The obvious result of that little scene was that all the fucking preorders sold out and I spent the next day calling retailers on the actual phone like it was the 1800’s exclaiming, “Gosh, you’re out too!!!” I also discovered that I really, really wanted this thing—probably because now it looked as if I would never have it and, by god, this is Americagimmemyshitfuckyou. Disheartened, my only course of action was to wait until day of release when, hopefully, there would be places setting aside some units for a day-of sale.

Fast forward to yesterday: my wife tells me that Best Buy is rolling out available Switch units during a midnight launch, it’s on a first come, first serve basis, and, wouldn’t you know it, I’ll be in the area of one of the Best Buys participating in the launch that night. My plan was forged: I would meet friends, get toasted and roll up to the Best Buy a little bit before midnight, call it a loss and head home.

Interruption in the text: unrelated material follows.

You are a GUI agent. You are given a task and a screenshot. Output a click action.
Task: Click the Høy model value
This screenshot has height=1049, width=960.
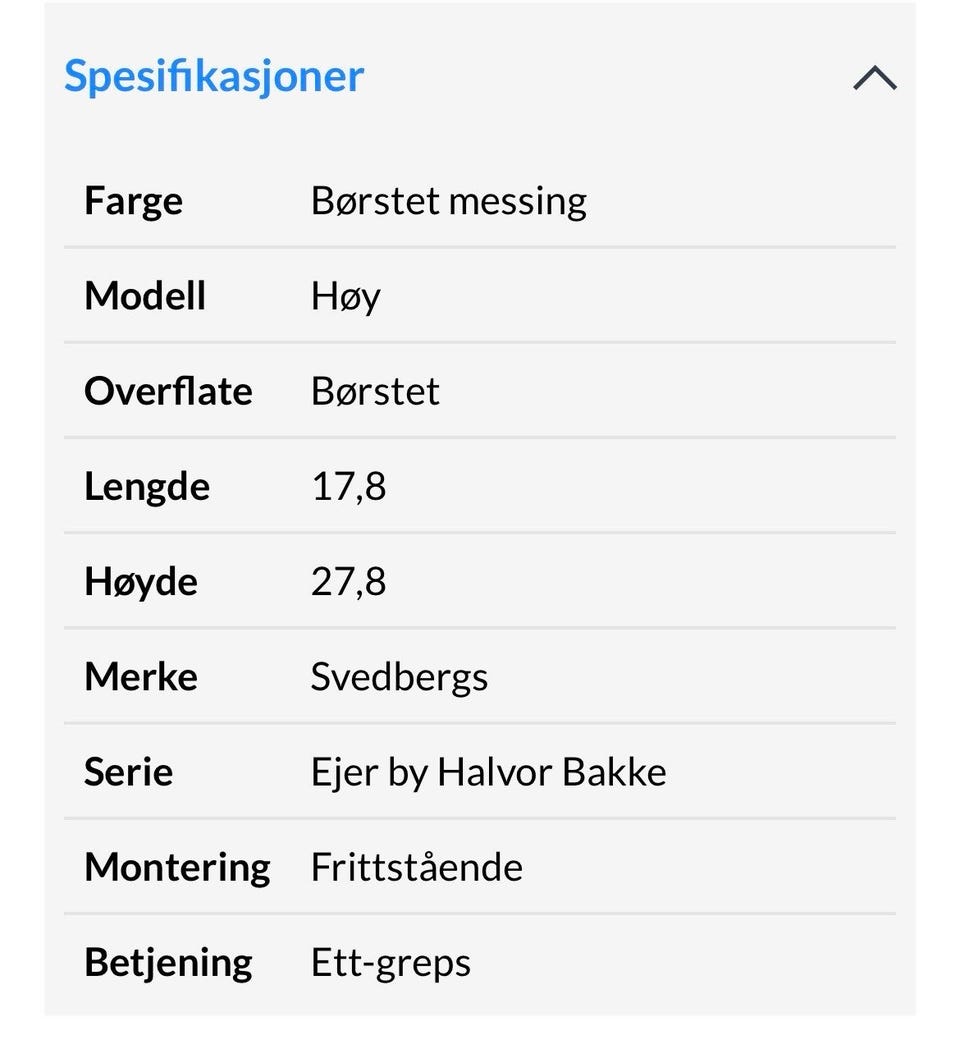pyautogui.click(x=345, y=297)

The following is what happened, in the form of an old prospector’s journal:


3/2/17—11:04pm EST.

I arrived at the Best Buy to the hopeful vision of an empty store front. I walked inside and saw that it was business as usual. Why, patrons browsing Blu-rays, gawking at television displays, asking a member of the “Geek Squad” what an HDMI cord is? This didn’t look like a midnight release of a much anticipated game console at all! I walked up to the clerk and said, “I’ll take a Nintendo Switch, please!” “Back of the line!” they said and directed me back outside the store where a line had formed just around the corner of the entrance. As I made my way past hundreds of people I thought “there’s no way,” “nah,” and “fuck this” in rapid succession. I finally reached the end of the line, a block and a half’s journey from the entrance. A smattering of people fell in behind me. I texted my wife, “It’s packed, I’m out.” “Just stay,” she texted back. I wasn’t about to shirk that godly woman’s sage advice a second time, I stayed put. A proprietor of the Best Buy stalked the queue like an ornery chain gang boss. “Do I have a shot?” I asked. “There’s hope,” he says.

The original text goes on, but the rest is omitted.